____ RECORDS PROVIDED

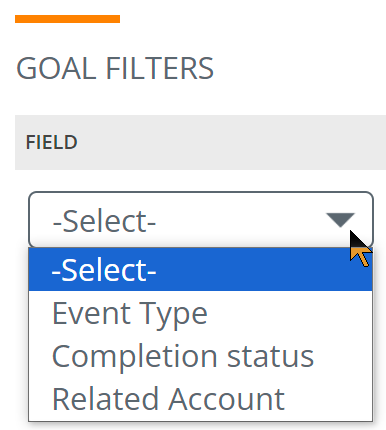The width and height of the screenshot is (386, 430).
Task: Click the grey header row containing FIELD
Action: click(x=200, y=142)
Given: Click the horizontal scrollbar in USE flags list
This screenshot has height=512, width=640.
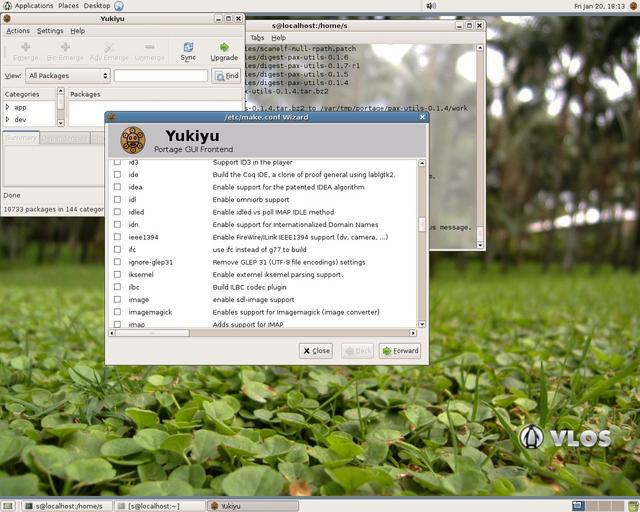Looking at the screenshot, I should [x=262, y=333].
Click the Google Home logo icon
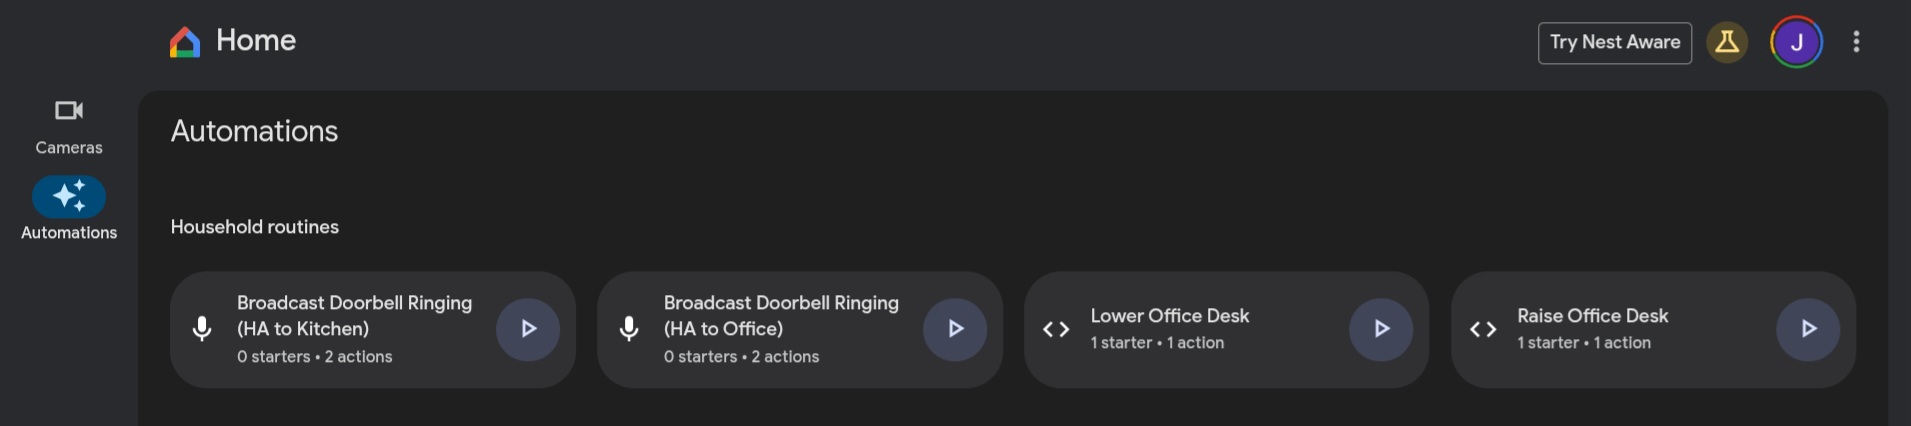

________

- **TASK TO COMPLETE**:
Can you recast the listing above as a Markdown table with the columns Row and Line, one numbered row per line, skipping blank lines and leaving out the pictures?

- **RESPONSE TO THIS TASK**:
| Row | Line |
|---|---|
| 1 | The width and height of the screenshot is (386, 430). |
| 2 | Task: Click the grey header row containing FIELD |
| 3 | Action: click(x=200, y=142) |
| 4 | Given: Click the horizontal scrollbar in USE flags list |
| 5 | This screenshot has height=512, width=640. |
| 6 | Looking at the screenshot, I should [x=262, y=333]. |
| 7 | Click the Google Home logo icon |